## EXERCISE SET
1: Quote from the Adams Clinic account below, beginning at the words "They had analysed" and stopping after "and synthesising input.".
2: Answer these questions using the Adams Clinic account below.
(a) How long was the Transition period that the Project Board grid covered?
(b) How many community health workers came forward in response to the call for a volunteer counsellor?
(c) How many partner clinics does Zoë-Life provide mentoring and monitoring services to?

## PROVIDED PASSAGE
• • • • •
They had analysed the volumes, time, human capacity and other resources required to fulfill these functions, and formed the completed Project Board grid by defining each task and system within a weekly time-frame, covering the three-month Transition period. The finished portrait revealed various work-flow implications and gaps, and even solutions to bottle-necks.
In presenting the Project Board to the Adams Clinic staff that afternoon, the Transition Team members adopted a participatory approach towards resolving the challenges it illustrated. This was important in order to ensure that the Sisters would finalise their own Transition Plan, in contexts familiar to and influenced by them. The Team's role was solely to facilitate the journey to these solutions, by posing open questions, fostering full involvement and synthesising input.
By the end of the meeting, all the tension in the room had lifted. The Clinic Sisters saw that taking full responsibility for the systems they had been trained to apply was entirely feasible. Zoë-Life's Professional Nurse would spend the next three months mentoring them intensively, so that at the end of September 2010, they would be confident and equipped to manage the processes independently. Now they could envisage the PN's departure from her full-time role at the Clinic not as a stressful event, but as one that would herald their status as empowered healthcare service providers.
"The results speak for themselves," says Zoë-Life's Transition Project Leader. 'The Sisters are now handling the down-referrals seamlessly."
Another challenge had been the need to place a counsellor at Adams Clinic for HIV testing, and the group realised that a volunteer would be needed. Thirty community health workers came forward in response to a call disseminated via the Clinic, and two of our most experienced counsellors took the candidates through our HIV and TB skills programme. Two of the best trainees were subsequently appointed to the Clinic on a probationary basis, and the remaining numbers of the trained intake are conducting HCT outreach services.
"This is another example of the commendable sense of initiative that has emerged from the partnership between Adams Clinic and Zoë-Life - and indeed, from the Transition process itself," our Project Leader observes. "Human resources existing within the community were drawn into the Adams Clinic structure, and more skilled counsellors are now available to the wider Adams Mission community."
Zoë-Life has adapted the Project Board tool for further application in our new work-plan. The grid components emblazon the wall-panels in the Project Leader's office, providing a ready reference for management of ongoing mentoring and monitoring services to Zoë-Life's five partner clinics. It will enable efficient implementation and reporting of the Transition Project, and as a template, it can be modified for use in any number of our training and skills development projects.
Reflecting on the partnership between Adams Clinic and Zoë-Life, our Transition Project Leader concludes:
"When we first engaged with the Sisters in capacity-building, it was as though we'd given them something new to drink; they tried it, found it so refreshing that they finished it all, and then were distressed to think that there'd be no more. But what we gave them was the recipe, and delivering the Project Board as part of the Transition process confirmed this for all of us. As partners, we created valuable and enduring bonds, and look forward to sharing a new dimension of the relationship in the coming years."
• • • • •
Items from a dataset
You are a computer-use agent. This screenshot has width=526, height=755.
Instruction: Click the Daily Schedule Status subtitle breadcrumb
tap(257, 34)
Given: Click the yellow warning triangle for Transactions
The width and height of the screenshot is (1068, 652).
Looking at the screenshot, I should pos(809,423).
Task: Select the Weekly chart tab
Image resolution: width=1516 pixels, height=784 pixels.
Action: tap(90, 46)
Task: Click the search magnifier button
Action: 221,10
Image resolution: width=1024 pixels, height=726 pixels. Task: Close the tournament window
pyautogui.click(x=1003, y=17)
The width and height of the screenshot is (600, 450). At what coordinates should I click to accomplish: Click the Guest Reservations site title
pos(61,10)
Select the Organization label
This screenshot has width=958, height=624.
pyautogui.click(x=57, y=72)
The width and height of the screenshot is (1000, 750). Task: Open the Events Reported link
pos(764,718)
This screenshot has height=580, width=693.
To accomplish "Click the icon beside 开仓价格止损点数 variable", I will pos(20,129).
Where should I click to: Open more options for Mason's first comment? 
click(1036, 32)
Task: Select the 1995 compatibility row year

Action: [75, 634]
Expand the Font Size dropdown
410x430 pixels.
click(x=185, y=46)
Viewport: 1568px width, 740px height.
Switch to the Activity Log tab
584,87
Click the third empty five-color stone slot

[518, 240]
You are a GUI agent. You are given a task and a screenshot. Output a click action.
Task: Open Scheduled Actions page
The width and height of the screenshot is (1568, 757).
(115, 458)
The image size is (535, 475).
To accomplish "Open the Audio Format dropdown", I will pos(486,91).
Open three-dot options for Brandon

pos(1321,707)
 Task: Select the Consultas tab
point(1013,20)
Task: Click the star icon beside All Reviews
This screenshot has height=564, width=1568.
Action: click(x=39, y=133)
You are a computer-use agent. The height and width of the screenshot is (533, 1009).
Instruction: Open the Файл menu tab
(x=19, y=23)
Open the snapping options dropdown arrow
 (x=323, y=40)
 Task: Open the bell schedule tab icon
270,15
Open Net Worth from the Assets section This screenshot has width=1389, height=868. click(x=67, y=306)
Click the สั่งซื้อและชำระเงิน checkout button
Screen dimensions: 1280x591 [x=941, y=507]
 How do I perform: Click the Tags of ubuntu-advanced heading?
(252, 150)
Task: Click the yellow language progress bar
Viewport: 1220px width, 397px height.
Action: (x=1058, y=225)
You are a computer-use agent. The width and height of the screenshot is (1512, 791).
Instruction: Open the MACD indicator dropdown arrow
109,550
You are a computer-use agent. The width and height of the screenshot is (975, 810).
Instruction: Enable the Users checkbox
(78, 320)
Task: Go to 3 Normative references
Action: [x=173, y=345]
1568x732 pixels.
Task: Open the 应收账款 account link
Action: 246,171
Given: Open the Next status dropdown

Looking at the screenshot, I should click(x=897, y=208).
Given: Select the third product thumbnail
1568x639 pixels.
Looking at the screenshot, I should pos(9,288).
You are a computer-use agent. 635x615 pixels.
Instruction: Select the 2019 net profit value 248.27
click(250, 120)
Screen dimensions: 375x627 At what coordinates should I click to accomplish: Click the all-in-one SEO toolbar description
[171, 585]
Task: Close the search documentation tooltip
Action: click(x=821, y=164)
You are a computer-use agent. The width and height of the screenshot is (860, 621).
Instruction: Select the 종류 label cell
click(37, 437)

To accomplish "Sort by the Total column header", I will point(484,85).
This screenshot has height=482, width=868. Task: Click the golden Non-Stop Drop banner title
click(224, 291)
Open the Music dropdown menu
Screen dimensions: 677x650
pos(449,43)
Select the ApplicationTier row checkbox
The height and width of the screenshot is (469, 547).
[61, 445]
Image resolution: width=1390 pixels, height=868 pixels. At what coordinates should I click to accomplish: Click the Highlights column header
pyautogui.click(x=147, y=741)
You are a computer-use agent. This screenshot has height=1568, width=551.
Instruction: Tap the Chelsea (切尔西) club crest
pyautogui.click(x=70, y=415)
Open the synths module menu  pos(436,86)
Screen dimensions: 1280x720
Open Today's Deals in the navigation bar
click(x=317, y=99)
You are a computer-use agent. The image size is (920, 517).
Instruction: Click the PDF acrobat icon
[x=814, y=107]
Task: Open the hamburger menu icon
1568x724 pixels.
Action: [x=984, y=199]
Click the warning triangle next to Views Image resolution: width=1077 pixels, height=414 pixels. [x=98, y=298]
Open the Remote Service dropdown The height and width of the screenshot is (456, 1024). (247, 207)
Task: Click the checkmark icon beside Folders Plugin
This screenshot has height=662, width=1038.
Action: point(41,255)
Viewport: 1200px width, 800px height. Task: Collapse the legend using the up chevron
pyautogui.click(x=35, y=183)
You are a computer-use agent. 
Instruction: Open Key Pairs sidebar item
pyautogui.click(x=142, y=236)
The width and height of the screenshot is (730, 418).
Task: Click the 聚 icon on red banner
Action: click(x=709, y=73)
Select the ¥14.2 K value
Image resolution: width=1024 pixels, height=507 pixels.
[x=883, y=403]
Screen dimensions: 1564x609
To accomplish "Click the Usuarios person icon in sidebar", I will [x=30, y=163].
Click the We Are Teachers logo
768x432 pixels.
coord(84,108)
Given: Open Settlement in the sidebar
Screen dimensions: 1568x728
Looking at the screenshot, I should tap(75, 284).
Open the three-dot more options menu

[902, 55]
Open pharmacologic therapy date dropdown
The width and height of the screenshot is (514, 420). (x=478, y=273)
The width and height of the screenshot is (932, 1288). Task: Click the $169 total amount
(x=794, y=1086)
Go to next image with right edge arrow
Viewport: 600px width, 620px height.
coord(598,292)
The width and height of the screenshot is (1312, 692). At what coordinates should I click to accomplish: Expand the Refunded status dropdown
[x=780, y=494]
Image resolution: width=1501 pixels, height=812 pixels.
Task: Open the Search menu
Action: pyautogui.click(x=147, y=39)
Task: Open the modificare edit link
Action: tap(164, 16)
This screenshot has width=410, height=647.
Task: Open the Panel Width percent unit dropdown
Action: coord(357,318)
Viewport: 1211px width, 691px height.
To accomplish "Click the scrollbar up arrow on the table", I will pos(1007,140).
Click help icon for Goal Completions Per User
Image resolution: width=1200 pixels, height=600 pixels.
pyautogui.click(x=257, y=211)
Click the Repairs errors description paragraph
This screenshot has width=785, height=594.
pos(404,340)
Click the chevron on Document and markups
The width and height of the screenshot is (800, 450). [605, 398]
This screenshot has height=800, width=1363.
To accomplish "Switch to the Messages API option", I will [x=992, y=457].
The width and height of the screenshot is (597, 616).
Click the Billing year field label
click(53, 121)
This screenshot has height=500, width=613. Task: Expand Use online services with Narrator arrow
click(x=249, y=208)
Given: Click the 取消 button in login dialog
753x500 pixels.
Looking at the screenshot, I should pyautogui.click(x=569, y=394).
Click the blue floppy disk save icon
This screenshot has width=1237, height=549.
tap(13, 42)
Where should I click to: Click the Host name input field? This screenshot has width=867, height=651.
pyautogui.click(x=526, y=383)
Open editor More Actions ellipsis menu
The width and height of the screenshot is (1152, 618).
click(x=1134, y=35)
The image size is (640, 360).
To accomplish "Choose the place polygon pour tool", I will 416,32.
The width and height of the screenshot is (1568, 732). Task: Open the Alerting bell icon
• • • • •
## SOLUTIONS TO THE EXERCISE
1:
They had analysed the volumes, time, human capacity and other resources required to fulfill these functions, and formed the completed Project Board grid by defining each task and system within a weekly time-frame, covering the three-month Transition period. The finished portrait revealed various work-flow implications and gaps, and even solutions to bottle-necks.
In presenting the Project Board to the Adams Clinic staff that afternoon, the Transition Team members adopted a participatory approach towards resolving the challenges it illustrated. This was important in order to ensure that the Sisters would finalise their own Transition Plan, in contexts familiar to and influenced by them. The Team's role was solely to facilitate the journey to these solutions, by posing open questions, fostering full involvement and synthesising input.

2:
(a) Three months.
(b) Thirty.
(c) Five.